Behind the scenes, however, the state had begun seeking candidates to replace Ghosn in November and December, sources familiar with the matter previously told Reuters.
Renault's nominations committee is now expected to meet on January 20, a source with knowledge of the matter said, followed by a full board meeting as soon as Monday under the interim chairmanship of Philippe Lagayette.
Headhunter Korn Ferry has been advising Renault management on succession matters, with Emeric Lepoutre & Partners acting for the government.
Ghosn has been charged over allegations he failed to disclose close to $80m in additional compensation for 2010-18 that he had arranged to be paid later.
Nissan director Greg Kelly and the company itself have also been indicted.

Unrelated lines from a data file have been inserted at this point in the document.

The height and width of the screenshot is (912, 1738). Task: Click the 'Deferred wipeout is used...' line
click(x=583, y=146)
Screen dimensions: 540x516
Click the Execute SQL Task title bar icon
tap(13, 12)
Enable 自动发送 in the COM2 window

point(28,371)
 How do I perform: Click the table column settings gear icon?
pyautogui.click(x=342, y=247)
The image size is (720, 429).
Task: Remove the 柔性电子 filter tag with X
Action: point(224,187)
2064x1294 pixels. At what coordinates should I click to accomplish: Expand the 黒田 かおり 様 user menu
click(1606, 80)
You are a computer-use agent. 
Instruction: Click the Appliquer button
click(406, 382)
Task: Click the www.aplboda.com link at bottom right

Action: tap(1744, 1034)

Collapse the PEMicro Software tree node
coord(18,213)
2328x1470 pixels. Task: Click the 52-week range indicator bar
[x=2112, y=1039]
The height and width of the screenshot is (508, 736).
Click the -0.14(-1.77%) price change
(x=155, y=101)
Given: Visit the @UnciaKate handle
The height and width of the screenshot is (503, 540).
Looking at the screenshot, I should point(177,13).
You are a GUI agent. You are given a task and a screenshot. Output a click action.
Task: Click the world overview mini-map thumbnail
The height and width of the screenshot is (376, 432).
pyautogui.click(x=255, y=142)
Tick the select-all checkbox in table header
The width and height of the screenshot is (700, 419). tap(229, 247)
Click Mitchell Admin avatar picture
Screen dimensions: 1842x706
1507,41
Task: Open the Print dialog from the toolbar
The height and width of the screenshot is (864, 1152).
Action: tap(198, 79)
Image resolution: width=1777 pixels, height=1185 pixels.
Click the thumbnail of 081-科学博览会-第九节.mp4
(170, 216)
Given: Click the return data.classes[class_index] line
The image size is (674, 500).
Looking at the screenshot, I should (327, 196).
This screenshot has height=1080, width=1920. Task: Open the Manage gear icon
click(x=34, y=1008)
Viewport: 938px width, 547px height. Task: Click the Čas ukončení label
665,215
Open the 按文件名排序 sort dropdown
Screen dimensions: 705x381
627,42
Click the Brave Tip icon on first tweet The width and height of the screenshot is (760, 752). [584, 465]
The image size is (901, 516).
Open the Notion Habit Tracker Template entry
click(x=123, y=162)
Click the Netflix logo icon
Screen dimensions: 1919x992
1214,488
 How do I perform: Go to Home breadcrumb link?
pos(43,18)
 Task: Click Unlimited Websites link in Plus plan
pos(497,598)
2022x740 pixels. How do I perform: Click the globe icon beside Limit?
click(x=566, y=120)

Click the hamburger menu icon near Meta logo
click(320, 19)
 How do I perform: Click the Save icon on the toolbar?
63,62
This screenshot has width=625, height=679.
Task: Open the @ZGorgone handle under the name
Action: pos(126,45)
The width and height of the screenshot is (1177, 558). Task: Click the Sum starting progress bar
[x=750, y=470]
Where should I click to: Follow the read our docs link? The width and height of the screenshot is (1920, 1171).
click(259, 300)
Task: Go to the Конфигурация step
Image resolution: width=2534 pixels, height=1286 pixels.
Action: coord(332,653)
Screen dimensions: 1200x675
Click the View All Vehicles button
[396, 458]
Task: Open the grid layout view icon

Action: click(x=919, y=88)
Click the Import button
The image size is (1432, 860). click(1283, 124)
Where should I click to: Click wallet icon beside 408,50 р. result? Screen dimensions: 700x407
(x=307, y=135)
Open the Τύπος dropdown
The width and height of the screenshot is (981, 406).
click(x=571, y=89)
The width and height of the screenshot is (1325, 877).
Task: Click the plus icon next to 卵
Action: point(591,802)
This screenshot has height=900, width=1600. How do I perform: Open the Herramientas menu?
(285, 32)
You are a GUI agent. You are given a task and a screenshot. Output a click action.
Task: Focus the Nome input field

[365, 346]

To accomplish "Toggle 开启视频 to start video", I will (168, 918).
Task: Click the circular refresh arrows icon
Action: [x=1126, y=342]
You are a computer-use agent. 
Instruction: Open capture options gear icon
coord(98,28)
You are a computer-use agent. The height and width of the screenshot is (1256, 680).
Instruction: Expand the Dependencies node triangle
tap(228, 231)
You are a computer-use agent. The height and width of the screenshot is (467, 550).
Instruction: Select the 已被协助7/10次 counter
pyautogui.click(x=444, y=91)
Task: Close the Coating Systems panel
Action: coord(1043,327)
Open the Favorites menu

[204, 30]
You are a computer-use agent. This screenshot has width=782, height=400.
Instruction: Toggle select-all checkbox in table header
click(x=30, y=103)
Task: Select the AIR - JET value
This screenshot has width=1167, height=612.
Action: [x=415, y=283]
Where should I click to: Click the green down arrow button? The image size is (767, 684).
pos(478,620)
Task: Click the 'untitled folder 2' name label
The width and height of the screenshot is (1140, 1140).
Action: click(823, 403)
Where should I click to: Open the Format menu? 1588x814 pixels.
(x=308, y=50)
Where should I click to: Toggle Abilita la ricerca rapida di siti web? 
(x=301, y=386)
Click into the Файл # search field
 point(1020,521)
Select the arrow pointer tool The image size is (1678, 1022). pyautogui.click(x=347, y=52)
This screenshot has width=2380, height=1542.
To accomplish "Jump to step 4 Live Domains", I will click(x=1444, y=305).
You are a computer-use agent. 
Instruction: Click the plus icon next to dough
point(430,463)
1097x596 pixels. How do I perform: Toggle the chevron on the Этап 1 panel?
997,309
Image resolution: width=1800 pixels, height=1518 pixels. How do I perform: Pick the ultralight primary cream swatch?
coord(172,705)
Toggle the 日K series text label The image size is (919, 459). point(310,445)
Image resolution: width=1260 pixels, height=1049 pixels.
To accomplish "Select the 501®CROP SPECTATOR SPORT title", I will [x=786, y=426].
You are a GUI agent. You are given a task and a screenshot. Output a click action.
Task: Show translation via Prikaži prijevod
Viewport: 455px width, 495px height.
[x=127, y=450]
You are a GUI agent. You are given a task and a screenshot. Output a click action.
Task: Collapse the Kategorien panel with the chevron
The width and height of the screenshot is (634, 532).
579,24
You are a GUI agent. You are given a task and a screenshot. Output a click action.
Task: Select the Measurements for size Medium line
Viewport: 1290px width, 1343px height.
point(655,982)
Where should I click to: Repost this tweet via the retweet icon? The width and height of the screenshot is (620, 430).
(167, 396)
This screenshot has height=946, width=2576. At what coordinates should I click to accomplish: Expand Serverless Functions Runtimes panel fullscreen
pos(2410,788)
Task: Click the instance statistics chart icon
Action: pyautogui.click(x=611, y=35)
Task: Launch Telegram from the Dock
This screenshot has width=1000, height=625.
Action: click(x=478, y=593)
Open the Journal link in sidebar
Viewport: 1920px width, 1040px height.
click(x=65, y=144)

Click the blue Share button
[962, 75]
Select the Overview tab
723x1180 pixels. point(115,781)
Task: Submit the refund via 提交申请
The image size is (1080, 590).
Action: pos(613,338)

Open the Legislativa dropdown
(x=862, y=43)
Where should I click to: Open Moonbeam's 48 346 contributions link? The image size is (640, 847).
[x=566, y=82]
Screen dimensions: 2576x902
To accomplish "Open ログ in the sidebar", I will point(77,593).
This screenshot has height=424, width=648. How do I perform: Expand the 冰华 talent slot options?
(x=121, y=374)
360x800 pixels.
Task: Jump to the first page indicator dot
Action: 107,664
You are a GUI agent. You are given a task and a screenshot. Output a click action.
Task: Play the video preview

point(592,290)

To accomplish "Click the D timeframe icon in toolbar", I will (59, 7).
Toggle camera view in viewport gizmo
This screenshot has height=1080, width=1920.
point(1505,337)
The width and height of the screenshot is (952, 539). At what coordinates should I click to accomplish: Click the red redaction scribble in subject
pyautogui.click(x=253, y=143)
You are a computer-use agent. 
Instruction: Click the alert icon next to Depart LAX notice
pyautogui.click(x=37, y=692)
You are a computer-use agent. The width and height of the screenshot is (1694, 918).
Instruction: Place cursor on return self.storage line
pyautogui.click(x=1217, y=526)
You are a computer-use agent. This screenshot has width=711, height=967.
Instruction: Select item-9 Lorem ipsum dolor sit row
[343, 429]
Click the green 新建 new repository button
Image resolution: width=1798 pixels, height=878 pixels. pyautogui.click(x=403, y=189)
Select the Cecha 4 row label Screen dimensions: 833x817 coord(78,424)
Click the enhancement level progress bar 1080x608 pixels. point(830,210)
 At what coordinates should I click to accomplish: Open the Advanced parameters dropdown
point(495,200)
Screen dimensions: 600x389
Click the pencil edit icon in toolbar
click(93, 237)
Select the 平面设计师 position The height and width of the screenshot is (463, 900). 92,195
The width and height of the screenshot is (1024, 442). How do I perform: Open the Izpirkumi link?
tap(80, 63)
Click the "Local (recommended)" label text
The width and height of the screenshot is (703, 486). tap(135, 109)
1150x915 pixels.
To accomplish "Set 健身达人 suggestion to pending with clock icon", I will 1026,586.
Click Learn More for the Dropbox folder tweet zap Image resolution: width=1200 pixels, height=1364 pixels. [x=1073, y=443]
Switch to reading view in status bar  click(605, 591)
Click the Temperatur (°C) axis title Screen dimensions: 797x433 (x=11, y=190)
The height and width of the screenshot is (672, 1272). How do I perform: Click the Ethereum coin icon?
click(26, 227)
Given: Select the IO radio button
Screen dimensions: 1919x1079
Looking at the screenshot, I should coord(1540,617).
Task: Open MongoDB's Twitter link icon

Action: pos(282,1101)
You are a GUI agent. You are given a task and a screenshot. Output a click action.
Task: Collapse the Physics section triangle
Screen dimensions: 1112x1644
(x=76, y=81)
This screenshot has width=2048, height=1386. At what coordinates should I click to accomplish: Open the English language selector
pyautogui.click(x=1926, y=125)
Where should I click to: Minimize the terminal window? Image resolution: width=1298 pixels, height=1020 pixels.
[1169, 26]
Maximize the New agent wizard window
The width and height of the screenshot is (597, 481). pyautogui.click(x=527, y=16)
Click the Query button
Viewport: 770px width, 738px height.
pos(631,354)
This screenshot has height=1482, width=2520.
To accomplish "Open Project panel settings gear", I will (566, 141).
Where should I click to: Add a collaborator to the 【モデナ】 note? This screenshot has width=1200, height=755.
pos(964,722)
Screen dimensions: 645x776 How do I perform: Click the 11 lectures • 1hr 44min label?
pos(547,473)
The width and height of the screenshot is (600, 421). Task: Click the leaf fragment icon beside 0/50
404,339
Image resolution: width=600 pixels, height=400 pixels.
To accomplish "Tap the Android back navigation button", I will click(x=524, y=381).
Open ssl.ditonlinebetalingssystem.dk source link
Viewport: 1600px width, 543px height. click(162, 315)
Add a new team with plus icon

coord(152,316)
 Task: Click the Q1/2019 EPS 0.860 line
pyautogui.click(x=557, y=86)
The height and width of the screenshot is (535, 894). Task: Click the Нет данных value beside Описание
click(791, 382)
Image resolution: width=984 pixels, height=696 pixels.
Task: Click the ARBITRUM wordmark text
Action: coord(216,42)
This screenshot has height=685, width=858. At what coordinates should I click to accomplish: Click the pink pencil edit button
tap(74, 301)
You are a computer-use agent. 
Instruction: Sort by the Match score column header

Both men deny the deferred pay agreements were illegal or required disclosure, while former alliance boss Ghosn has denied a separate breach of trust charge over personal investment losses he temporarily transferred to Nissan in 2008.
Jean-Dominique Senard, who is soon to step down as CEO of tyre maker Michelin, is likely to replace Ghosn in his chairman role, according to sources.
The French state and its advisers are also considering candidates for the CEO job currently occupied on an interim basis by Ghosn's deputy Thierry Bollore.
Others under consideration include senior Toyota executive Didier Leroy and Elior boss Philippe Guillemot, a person involved in the discussion said.
Elior has denied Guillemot was a candidate, but acknowledged he may have been considered.
Le Maire endorsed Senard as a "great industrialist" when asked about his potential candidacy.
The move to replace Ghosn follows a Tokyo court decision to deny his request for release on bail, increasing the likelihood he will remain in jail for months.
Nissan CEO Hiroto Saikawa said in an interview this week that he expected Renault to back the Japanese carmaker's ouster of Ghosn when its board of directors were finally given full access to the findings of its internal investigation.